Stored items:
*****

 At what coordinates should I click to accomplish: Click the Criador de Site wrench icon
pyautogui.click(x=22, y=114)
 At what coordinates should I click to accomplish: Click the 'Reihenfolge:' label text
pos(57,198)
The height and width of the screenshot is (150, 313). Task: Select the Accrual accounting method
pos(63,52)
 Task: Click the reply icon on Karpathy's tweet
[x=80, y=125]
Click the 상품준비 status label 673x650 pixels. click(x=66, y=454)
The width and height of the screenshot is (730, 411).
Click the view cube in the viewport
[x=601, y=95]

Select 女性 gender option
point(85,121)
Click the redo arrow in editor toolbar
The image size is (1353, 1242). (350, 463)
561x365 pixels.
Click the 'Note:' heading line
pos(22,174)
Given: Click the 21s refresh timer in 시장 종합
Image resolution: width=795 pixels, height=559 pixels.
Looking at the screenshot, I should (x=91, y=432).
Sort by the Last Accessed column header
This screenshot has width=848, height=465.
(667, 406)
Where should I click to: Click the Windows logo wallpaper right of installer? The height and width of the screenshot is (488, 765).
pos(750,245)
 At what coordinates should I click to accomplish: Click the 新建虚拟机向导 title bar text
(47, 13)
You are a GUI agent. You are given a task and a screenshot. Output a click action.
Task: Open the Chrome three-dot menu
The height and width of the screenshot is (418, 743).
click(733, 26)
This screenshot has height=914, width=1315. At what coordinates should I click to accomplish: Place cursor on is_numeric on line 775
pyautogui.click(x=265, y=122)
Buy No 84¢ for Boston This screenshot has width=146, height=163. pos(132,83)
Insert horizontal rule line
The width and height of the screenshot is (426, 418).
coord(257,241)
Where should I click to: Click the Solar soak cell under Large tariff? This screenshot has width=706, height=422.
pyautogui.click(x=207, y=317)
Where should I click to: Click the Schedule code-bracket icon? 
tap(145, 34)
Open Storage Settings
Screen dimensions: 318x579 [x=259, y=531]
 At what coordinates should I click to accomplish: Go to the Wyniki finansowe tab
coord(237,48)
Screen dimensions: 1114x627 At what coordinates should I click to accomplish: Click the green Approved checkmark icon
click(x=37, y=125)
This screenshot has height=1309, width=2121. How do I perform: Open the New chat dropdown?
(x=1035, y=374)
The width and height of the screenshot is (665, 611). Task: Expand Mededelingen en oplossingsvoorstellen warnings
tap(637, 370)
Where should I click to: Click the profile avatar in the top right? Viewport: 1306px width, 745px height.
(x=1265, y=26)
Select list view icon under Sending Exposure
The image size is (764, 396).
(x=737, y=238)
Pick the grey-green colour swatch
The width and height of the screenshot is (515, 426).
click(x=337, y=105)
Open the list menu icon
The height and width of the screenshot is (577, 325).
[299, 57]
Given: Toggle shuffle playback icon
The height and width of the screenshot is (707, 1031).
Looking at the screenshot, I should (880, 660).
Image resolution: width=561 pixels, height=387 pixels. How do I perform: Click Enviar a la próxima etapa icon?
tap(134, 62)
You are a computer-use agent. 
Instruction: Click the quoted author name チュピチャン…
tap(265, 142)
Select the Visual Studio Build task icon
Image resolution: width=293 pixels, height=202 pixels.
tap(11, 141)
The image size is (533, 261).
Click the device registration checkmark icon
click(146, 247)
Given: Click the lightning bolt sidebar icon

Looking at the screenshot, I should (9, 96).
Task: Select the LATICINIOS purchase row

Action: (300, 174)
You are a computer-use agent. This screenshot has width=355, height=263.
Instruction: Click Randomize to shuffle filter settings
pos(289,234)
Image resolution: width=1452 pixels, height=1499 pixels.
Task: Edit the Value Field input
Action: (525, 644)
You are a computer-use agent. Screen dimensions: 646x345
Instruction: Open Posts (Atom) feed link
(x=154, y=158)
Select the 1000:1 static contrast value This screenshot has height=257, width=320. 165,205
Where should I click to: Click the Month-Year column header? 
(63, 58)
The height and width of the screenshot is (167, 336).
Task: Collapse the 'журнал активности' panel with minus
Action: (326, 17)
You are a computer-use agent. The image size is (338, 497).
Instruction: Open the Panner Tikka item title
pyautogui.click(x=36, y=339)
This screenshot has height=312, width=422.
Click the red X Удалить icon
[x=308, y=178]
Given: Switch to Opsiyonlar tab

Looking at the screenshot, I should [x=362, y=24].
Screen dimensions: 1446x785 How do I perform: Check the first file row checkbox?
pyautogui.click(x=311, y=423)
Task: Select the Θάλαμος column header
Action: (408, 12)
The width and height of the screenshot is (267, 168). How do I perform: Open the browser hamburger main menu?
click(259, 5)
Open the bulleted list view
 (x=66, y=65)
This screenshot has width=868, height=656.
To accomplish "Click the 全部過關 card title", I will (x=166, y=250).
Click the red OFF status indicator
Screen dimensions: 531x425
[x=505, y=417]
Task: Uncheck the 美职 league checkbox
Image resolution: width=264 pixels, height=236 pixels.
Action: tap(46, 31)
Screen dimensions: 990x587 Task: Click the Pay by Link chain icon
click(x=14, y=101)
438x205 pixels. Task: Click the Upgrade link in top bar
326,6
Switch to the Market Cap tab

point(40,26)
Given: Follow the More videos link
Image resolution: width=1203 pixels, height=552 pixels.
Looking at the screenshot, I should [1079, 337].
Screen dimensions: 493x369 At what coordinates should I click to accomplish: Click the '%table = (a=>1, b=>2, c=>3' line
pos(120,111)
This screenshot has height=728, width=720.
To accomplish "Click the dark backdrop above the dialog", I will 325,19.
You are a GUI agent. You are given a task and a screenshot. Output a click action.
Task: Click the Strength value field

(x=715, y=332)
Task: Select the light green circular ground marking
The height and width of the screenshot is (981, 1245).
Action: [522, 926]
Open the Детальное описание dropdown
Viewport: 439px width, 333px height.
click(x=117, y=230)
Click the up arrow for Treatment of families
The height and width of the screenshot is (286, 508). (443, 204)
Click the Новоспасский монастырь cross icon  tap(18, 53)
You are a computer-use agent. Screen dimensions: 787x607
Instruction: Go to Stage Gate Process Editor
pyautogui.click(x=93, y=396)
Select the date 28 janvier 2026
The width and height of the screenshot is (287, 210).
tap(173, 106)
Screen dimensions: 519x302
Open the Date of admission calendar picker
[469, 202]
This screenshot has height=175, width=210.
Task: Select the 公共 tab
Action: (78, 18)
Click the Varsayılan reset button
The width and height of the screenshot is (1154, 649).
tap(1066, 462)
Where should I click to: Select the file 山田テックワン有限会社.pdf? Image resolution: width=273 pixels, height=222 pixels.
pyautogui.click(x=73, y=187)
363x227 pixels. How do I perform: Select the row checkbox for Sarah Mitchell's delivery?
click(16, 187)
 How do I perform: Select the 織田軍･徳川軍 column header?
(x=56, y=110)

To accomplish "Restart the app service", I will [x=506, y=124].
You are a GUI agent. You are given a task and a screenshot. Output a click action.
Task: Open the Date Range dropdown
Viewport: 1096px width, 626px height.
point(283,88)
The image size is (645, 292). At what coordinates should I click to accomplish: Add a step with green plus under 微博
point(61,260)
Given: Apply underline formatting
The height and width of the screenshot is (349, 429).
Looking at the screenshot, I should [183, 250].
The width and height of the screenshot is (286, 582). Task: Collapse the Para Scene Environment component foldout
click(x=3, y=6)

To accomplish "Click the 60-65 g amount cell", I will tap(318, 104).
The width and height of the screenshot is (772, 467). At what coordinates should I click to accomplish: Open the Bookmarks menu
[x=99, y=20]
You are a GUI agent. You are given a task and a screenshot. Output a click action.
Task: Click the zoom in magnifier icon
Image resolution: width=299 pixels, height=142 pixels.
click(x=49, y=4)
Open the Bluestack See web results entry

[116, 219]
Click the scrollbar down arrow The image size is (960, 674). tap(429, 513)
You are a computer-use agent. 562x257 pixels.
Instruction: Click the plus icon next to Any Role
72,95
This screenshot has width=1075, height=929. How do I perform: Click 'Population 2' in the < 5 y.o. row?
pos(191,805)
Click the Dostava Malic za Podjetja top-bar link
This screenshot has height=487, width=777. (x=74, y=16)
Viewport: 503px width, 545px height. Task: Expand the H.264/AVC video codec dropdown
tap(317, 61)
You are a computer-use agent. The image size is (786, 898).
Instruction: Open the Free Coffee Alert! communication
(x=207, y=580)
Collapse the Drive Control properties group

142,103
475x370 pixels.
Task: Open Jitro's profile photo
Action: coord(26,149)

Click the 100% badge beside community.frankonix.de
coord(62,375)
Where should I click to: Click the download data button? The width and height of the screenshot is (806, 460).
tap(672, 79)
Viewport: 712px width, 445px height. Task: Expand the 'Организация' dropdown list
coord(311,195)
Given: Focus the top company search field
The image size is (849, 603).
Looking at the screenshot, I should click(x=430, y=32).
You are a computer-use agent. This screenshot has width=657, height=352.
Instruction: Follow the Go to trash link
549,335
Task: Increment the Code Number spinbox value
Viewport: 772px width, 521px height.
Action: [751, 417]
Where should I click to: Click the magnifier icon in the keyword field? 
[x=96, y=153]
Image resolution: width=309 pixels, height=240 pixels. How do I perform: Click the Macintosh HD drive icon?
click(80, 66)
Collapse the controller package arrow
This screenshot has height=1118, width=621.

*****

Show me every line of the entries above that holds "status".

(Task output):
Click the 상품준비 status label 673x650 pixels. click(x=66, y=454)
Click the red OFF status indicator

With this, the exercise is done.